### TEXT EXCERPT
I know there are some good restaurants in and around Chinatown but they are famously few and far between. It’s a universal truth that the best food in any city will not be found in areas where business is supported by tourists. Those folks are a one-time hit: the restaurants don’t expect them to return and often the quality of the food would discourage an encore anyway.
Most restaurants seem to be Cantonese. Lots of dubious buffets (I would love to find an exceptional one) and menus sporting lists of the usual suspects. One can guarantee at least a brace of gloopy and luminous sweet-and-sour dishes and probably a spring roll or two filled with what one might suspect are yesterday’s leftovers.
The Empress of Sichuan isn’t in the main drag of Gerrard Street where groups of excited European and mystified Chinese tourists throng. It’s at the west end of Lisle Street, the end farthest from Leicester Square Underground station. It occupies the former site of Taiwanese restaurant Keelung, which wasn’t around too long. It has a tastefully muted exterior and seems almost shy and looking to be anonymous.

### SET EXERCISE A
In the restaurant review, which restaurant previously occupied the site where the Empress of Sichuan now stands?

### PROVIDED MATERIAL
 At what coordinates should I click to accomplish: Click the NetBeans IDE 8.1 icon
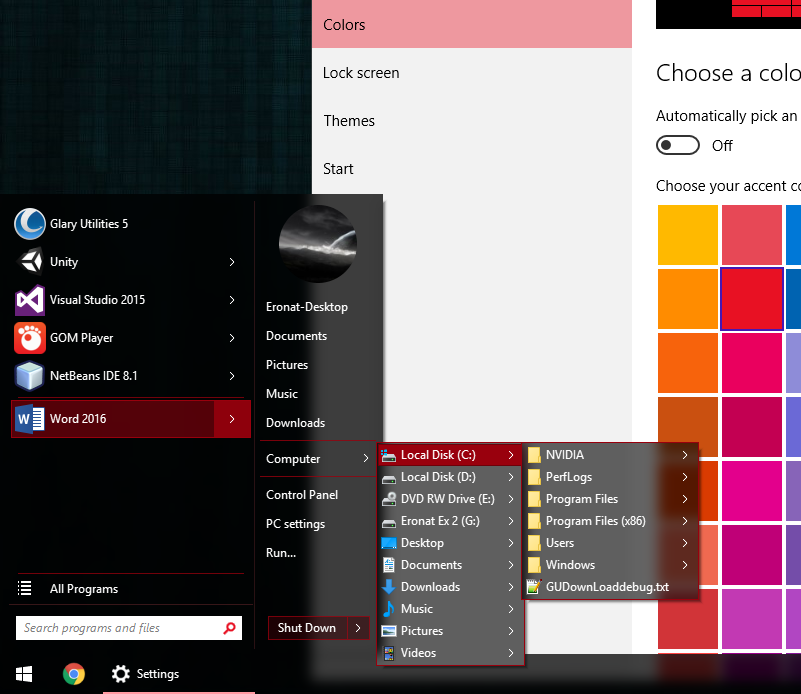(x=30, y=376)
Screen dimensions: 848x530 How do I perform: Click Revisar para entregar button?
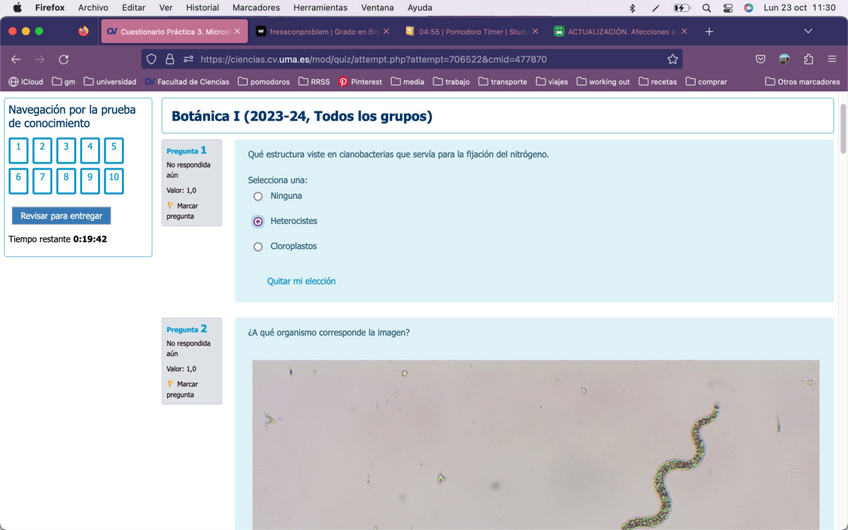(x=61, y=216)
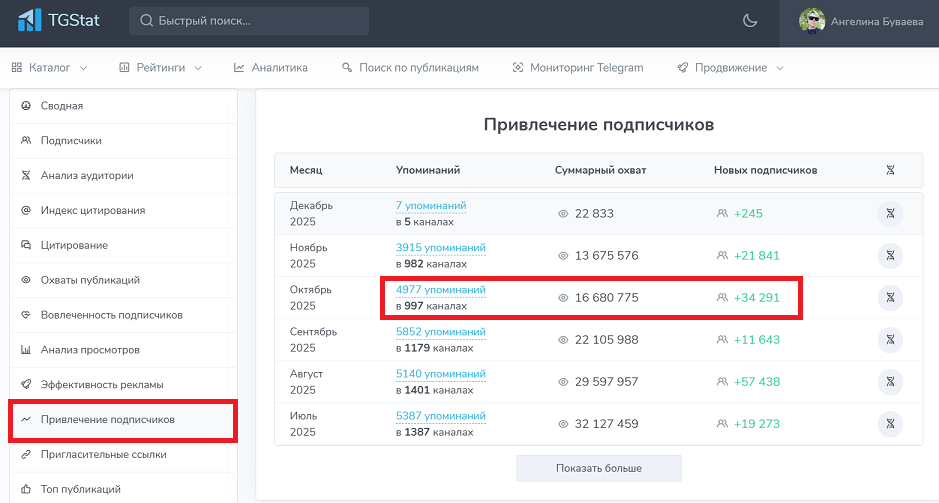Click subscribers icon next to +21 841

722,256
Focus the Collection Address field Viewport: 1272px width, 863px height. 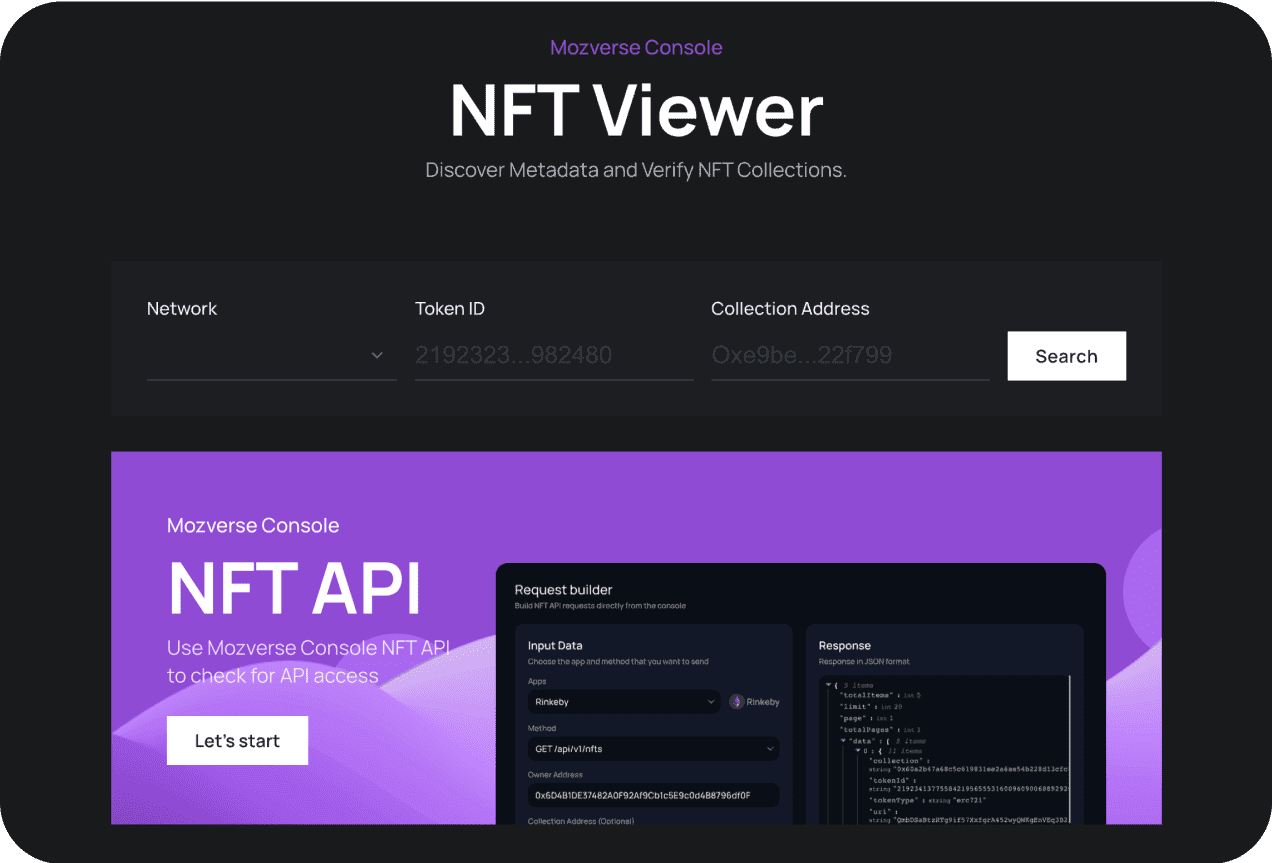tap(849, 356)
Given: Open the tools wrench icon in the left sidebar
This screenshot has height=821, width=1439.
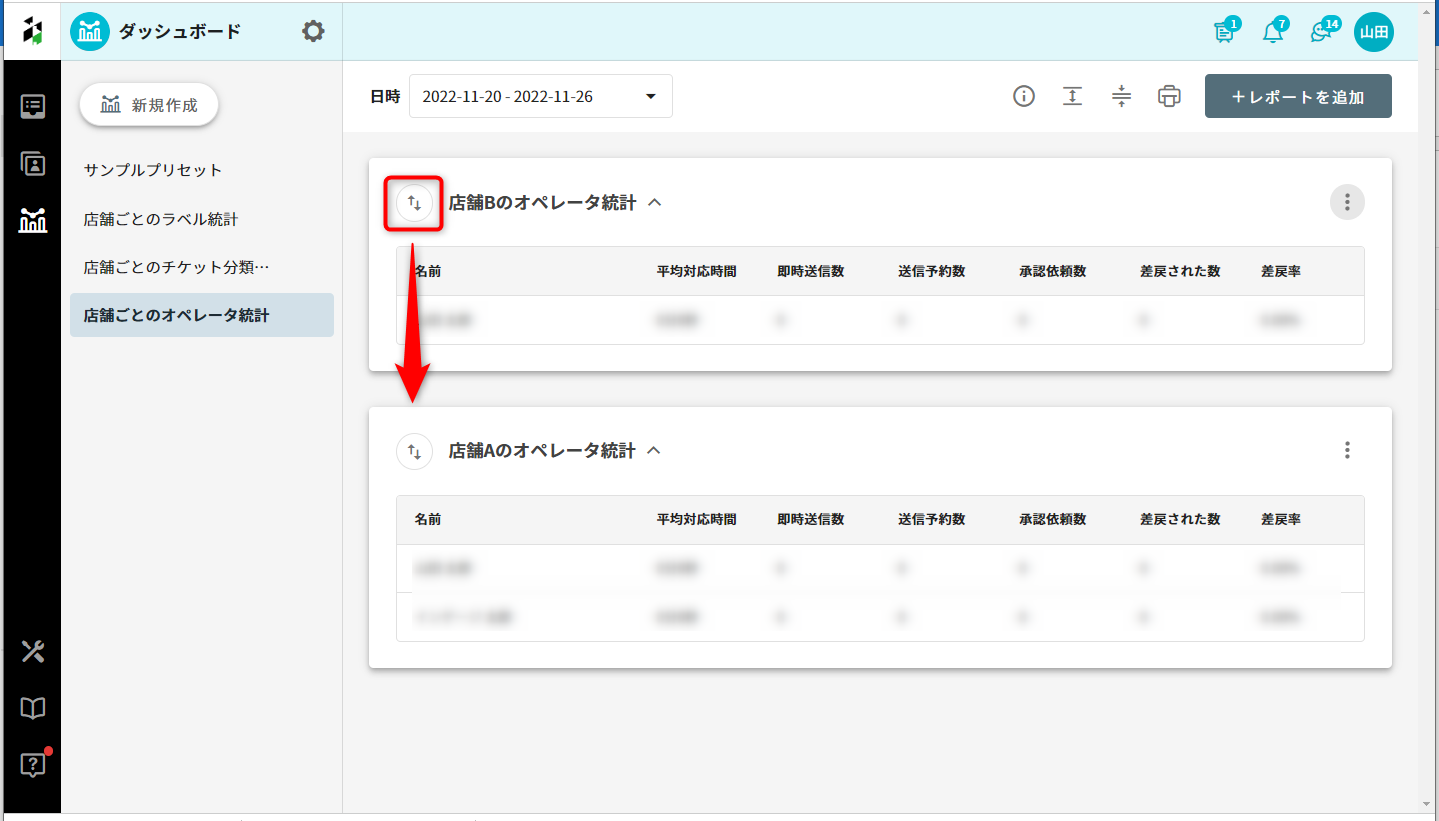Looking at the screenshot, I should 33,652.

### SET EXERCISE B
Render the records as a JSON list of strings, one string per line, from the line containing "Given: Open the" through the end of the records. Skip blank lines and leave the pictures out.

### WORKED SOLUTION A
Keelung, a Taiwanese restaurant, previously occupied the site.

### WORKED SOLUTION B
[
  "Given: Open the tools wrench icon in the left sidebar",
  "This screenshot has height=821, width=1439.",
  "Looking at the screenshot, I should 33,652."
]